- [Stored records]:
* * *

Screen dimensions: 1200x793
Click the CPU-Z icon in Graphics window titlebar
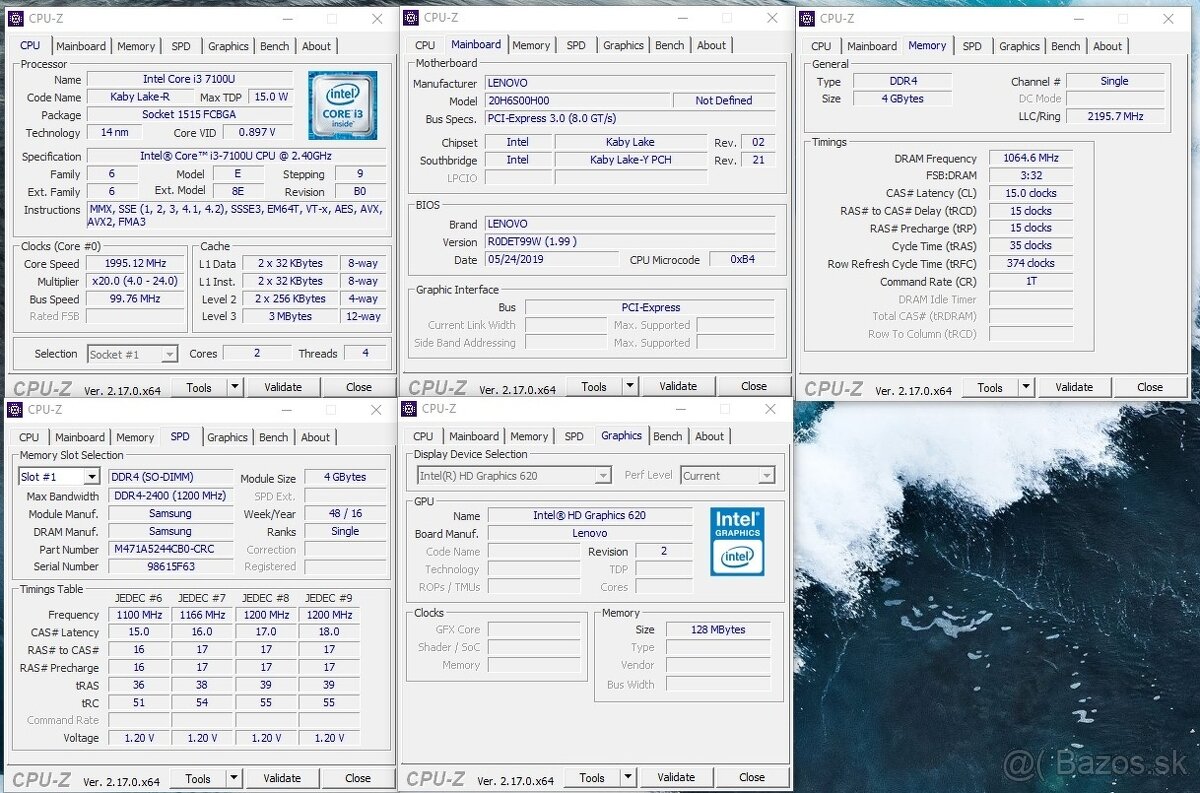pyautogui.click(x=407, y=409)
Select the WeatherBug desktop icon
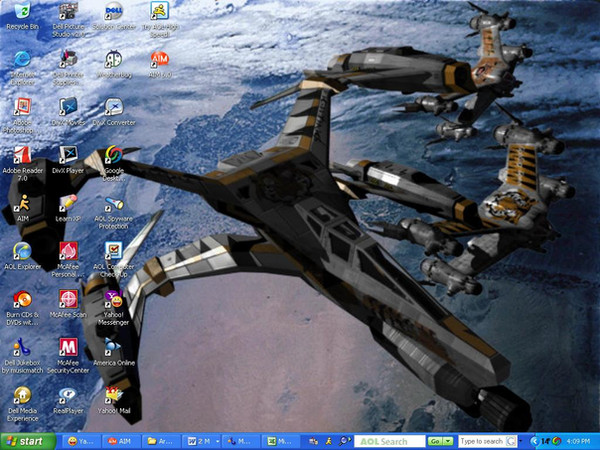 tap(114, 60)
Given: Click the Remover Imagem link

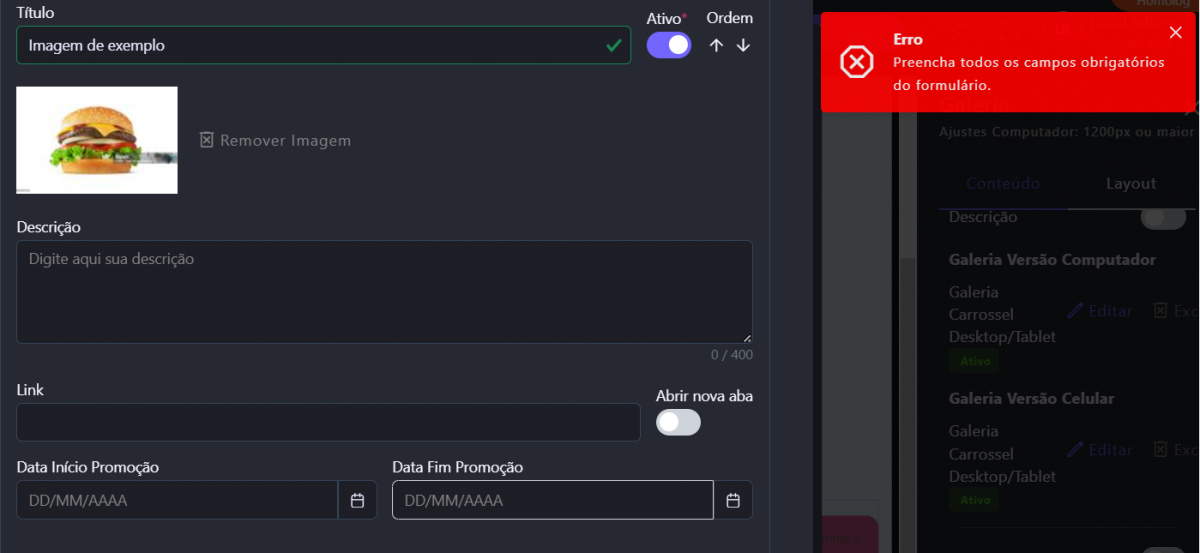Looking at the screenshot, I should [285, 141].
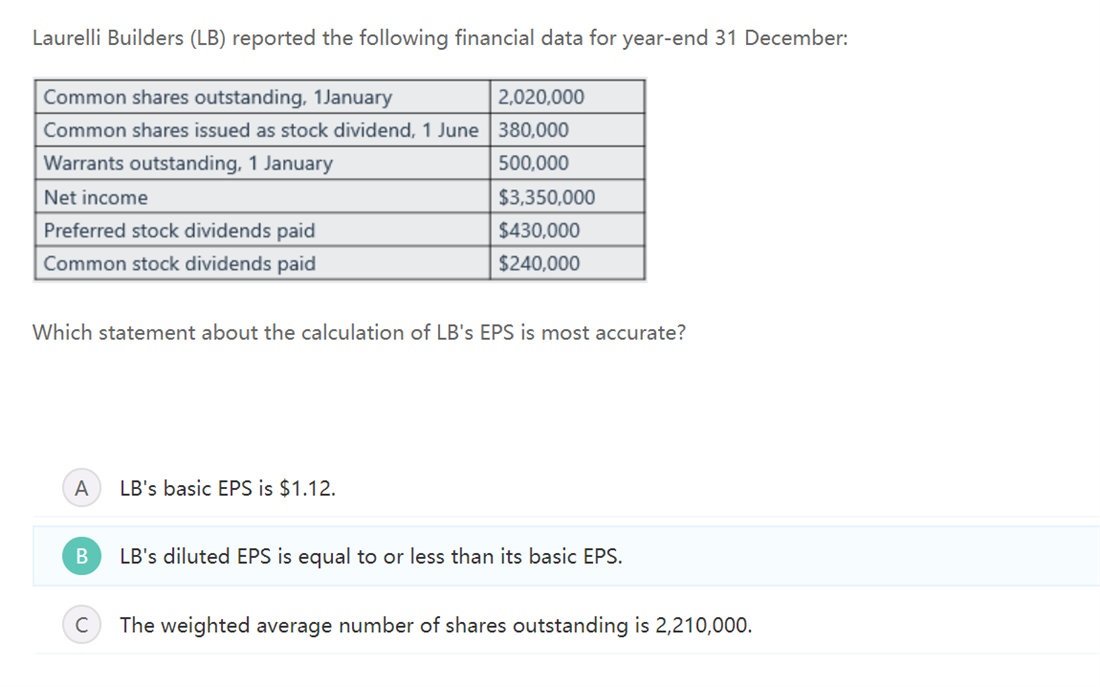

* * *

- [WHAT YOU ARE ASKED TO DO]: For the records above, give every line again exactly and skip the pictures.

- [EXPECTED OUTPUT]:
Screen dimensions: 1200x793
Click the CPU-Z icon in Graphics window titlebar
pyautogui.click(x=407, y=409)
Select the WeatherBug desktop icon
 tap(114, 60)
Given: Click the Remover Imagem link

Looking at the screenshot, I should [285, 141].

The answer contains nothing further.